**WHAT NEEDS TO BE DONE**
Give the data below again exactly as written, without its pictures.

**PROVIDED RECORDS**
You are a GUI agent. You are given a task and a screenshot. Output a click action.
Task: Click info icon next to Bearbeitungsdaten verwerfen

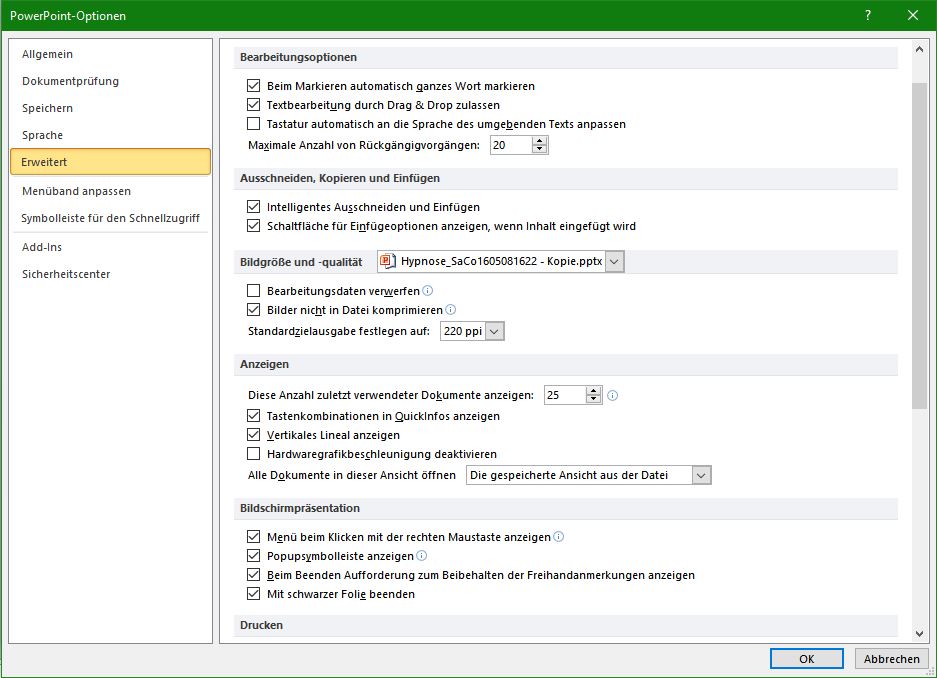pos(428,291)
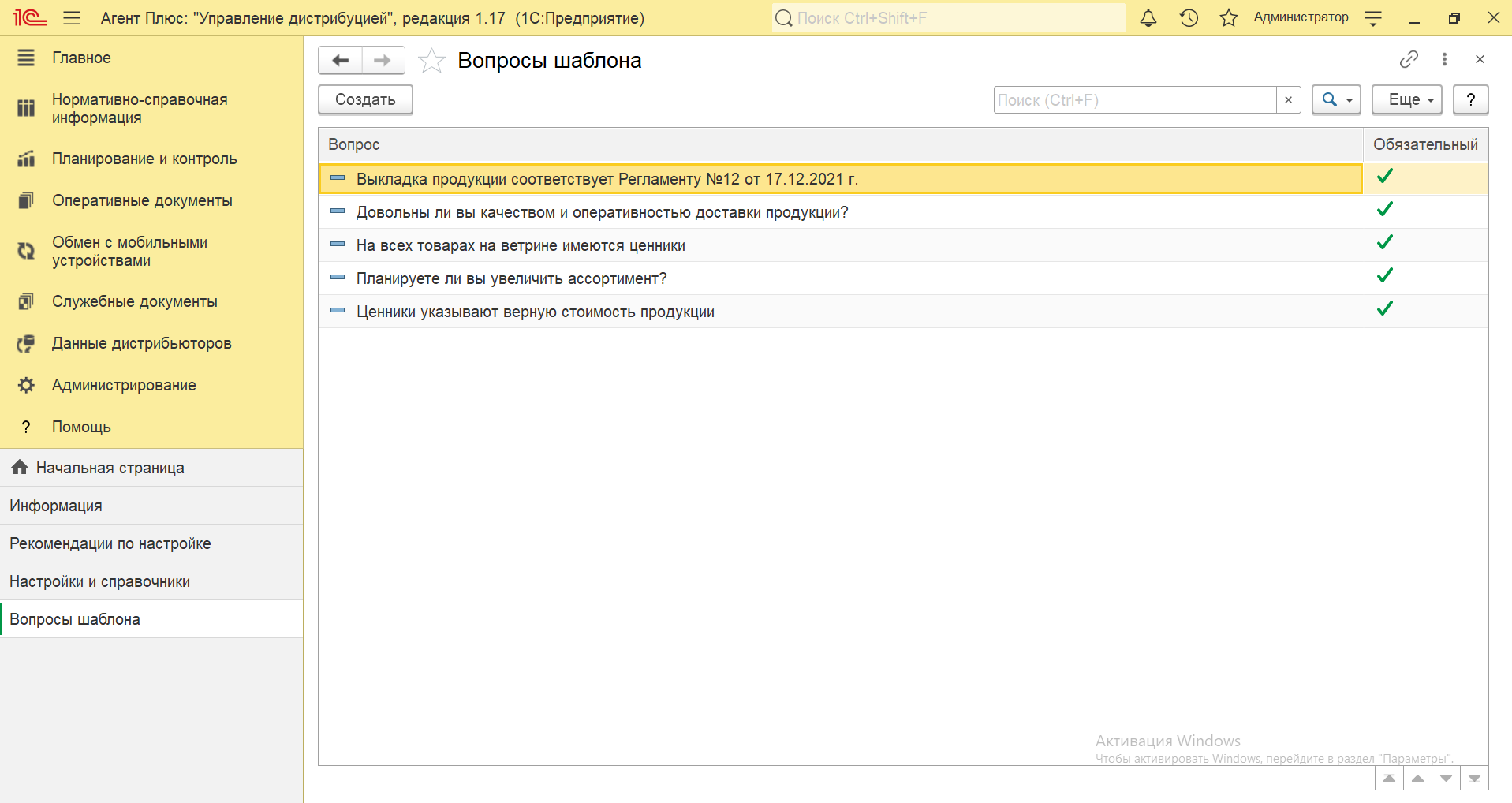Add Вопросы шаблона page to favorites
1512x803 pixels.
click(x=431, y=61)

**ANSWER BOX**
You are a GUI agent. You are given a task and a screenshot. Output a click action.
Task: Click info icon next to Bearbeitungsdaten verwerfen

pos(428,291)
Add Вопросы шаблона page to favorites
1512x803 pixels.
click(x=431, y=61)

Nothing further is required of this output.